Morning glory, Ike, Stalin’s henchman?, the Bavarian Illuminati and the Masque of Pandora

I usually wake up early, often before 6 but almost always before 7. But I often find that it’s much later before I’m completely in day mode. I have been, of course, my own employer and can engage in foibles like leisurely morning baths and reading the paper without having to rush away to catch a train to arrive bright-eyed and bushy tailed at some palace of Mammon.

But the delays seem to be getting more extreme as I get older and my foibles more assume the repetitive dignity of a David Kendall version of the Japanese tea ceremony (performed in slow motion). So I decided a while ago that I had to be up and running by 09.00, washed, fed, dressed, medicated with bedroom and dishwasher attended to.

So far so good. Fast forward to today where my breakfast attention was caught by a review in the Times Literary Supplement of a biography of Robert Welsh, founder of the John Birch Society, “A Conspiratorial Life” by Kyle Burke. According to Burke, Welsh was evidently a promising youth enrolled at the University of North Carolina at the age of 12 “where he impressed his peers and professors” (I must check this…). His politics became weirder as he grew older seeing “evidence of subversion in every nook and cranny of American life”.  He “came to believe” that a cabal of traitors in Truman’s State Department had deliberately ceded China to Mao ZeDong’s communists and later that Dwight Eisenhower was “a dedicated conscious agent of the communist conspiracy” (after all, he was chummy with Zhukov and gave him fishing tackle…). The Birch Society was at the peak of its influence in the mid-60s but then declined.

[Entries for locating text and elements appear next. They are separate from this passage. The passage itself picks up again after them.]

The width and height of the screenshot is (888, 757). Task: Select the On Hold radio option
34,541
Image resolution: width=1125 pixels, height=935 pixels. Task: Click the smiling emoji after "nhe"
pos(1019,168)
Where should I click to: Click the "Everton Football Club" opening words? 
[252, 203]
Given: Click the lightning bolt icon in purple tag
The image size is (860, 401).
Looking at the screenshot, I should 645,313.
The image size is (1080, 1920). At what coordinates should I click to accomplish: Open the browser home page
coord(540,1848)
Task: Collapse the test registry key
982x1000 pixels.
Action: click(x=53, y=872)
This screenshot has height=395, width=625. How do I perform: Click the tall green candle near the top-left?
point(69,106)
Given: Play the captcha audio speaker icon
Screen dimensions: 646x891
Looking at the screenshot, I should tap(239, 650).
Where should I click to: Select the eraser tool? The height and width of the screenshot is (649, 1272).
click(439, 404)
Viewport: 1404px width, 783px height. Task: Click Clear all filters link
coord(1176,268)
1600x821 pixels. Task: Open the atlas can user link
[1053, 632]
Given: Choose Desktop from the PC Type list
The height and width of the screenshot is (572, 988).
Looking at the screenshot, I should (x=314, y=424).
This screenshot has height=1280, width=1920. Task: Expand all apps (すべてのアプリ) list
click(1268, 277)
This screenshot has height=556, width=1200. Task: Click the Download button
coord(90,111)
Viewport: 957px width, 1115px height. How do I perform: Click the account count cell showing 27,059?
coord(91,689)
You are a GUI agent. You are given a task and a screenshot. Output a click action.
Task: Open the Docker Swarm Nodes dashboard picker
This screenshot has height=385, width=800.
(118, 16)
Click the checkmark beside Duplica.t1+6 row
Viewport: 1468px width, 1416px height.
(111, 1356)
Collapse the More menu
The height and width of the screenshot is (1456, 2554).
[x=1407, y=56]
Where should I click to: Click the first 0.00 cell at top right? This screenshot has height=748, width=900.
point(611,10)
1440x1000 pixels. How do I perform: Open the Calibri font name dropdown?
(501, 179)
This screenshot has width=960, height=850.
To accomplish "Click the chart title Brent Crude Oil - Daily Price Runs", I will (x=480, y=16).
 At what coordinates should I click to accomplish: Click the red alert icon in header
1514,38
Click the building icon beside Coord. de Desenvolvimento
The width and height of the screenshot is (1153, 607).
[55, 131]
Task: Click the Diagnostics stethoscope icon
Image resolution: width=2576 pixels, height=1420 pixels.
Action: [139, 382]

By the 1970s, Welsh was seeing a “conspiracy behind the conspiracies” in the Bavarian Illuminati, founded in 1778 who were, according to him, the real puppet masters.

This was perhaps too wacky even for the most hardened rightest oddball but we can see that the more exotic elements in QAnon and all the rest of it are not just a recent phenomenon but have a long history/tradition in fevered minds on the American right.

I’d never heard of the Bavarian Illuminati before and had to check this on Wiki. The Illuminati apparently began as a small organisation that opposed superstition, obscurantism and abuse of state power among other things. They attracted intellectuals such as Goethe and Herder and had strong connections with Freemasonry for a time before they were suppressed by the Bavarian authorities.

And that was probably that except that the organisation has lived on in the minds of those attracted by conspiracy and mumbo jumbo.

This and my delving into the American right led me to think of the saying. “Those the Gods wish to destroy, they first make mad”. Disturbed by not knowing the origin of a saying I like, I dive back into the info-swamp. And from Wiki, I learn that it had Greek antecedents but to Sophocles not Euripides as previously thought (Antigone: When a gods plan harm against a man, they first damage the mind of the man they are plotting against). There were other quotes from classical sources and mediaeval Latin, the Gods sometimes being rendered as Jupiter and later in Christian times as simply God.

The quote appears in English literature from the seventeenth century onwards, among other places in the Reverend Anderson Scott’s mid-nineteenth century series of lectures on Daniel, a Model for Young Men and by various writers from the American Longfellow to Somerset Maugham. I am attracted by the sound of Longfellow’s poem “The Masque of Pandora” and want to find it but before I do so, I catch sight of my watch and see that it is a remarkable 10.30…..

I haven’t said anything about Ukraine although there is a lot that could be said but I’ll save that for another occasion when I have plucked up enough courage to raise my head above the parapet.